_现有条目:_
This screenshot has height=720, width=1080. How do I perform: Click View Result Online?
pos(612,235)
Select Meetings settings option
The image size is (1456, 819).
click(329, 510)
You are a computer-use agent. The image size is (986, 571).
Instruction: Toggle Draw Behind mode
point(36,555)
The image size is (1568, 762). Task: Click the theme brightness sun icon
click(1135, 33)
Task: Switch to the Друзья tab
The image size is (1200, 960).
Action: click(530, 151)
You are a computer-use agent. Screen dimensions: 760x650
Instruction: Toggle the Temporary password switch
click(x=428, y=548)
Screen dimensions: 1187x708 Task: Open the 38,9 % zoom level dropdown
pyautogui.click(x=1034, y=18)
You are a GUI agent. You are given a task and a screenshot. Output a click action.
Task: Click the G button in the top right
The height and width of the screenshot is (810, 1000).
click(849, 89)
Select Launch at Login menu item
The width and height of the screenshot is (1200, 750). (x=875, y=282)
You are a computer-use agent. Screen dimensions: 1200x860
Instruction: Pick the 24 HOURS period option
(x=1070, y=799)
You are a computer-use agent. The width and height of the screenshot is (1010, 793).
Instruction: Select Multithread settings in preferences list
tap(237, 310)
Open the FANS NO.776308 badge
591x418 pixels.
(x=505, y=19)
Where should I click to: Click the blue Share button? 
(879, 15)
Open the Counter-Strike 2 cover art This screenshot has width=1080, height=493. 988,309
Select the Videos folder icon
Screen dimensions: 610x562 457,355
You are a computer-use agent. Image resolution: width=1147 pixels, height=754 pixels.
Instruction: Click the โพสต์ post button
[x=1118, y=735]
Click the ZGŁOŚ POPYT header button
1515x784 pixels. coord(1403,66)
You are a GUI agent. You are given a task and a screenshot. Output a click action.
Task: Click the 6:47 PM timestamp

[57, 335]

_任务要求:_
将上面全部条目的文本逐行转换为一个 JSON 字符串列表，每行对应一个字符串，空行略去。

_本题答案:_
[
  "This screenshot has height=720, width=1080. How do I perform: Click View Result Online?",
  "pos(612,235)",
  "Select Meetings settings option",
  "The image size is (1456, 819).",
  "click(329, 510)",
  "You are a computer-use agent. The image size is (986, 571).",
  "Instruction: Toggle Draw Behind mode",
  "point(36,555)",
  "The image size is (1568, 762). Task: Click the theme brightness sun icon",
  "click(1135, 33)",
  "Task: Switch to the Друзья tab",
  "The image size is (1200, 960).",
  "Action: click(530, 151)",
  "You are a computer-use agent. Screen dimensions: 760x650",
  "Instruction: Toggle the Temporary password switch",
  "click(x=428, y=548)",
  "Screen dimensions: 1187x708 Task: Open the 38,9 % zoom level dropdown",
  "pyautogui.click(x=1034, y=18)",
  "You are a GUI agent. You are given a task and a screenshot. Output a click action.",
  "Task: Click the G button in the top right",
  "The height and width of the screenshot is (810, 1000).",
  "click(849, 89)",
  "Select Launch at Login menu item",
  "The width and height of the screenshot is (1200, 750). (x=875, y=282)",
  "You are a computer-use agent. Screen dimensions: 1200x860",
  "Instruction: Pick the 24 HOURS period option",
  "(x=1070, y=799)",
  "You are a computer-use agent. The width and height of the screenshot is (1010, 793).",
  "Instruction: Select Multithread settings in preferences list",
  "tap(237, 310)",
  "Open the FANS NO.776308 badge",
  "591x418 pixels.",
  "(x=505, y=19)",
  "Where should I click to: Click the blue Share button? ",
  "(879, 15)",
  "Open the Counter-Strike 2 cover art This screenshot has width=1080, height=493. 988,309",
  "Select the Videos folder icon",
  "Screen dimensions: 610x562 457,355",
  "You are a computer-use agent. Image resolution: width=1147 pixels, height=754 pixels.",
  "Instruction: Click the โพสต์ post button",
  "[x=1118, y=735]",
  "Click the ZGŁOŚ POPYT header button",
  "1515x784 pixels. coord(1403,66)",
  "You are a GUI agent. You are given a task and a screenshot. Output a click action.",
  "Task: Click the 6:47 PM timestamp",
  "[57, 335]"
]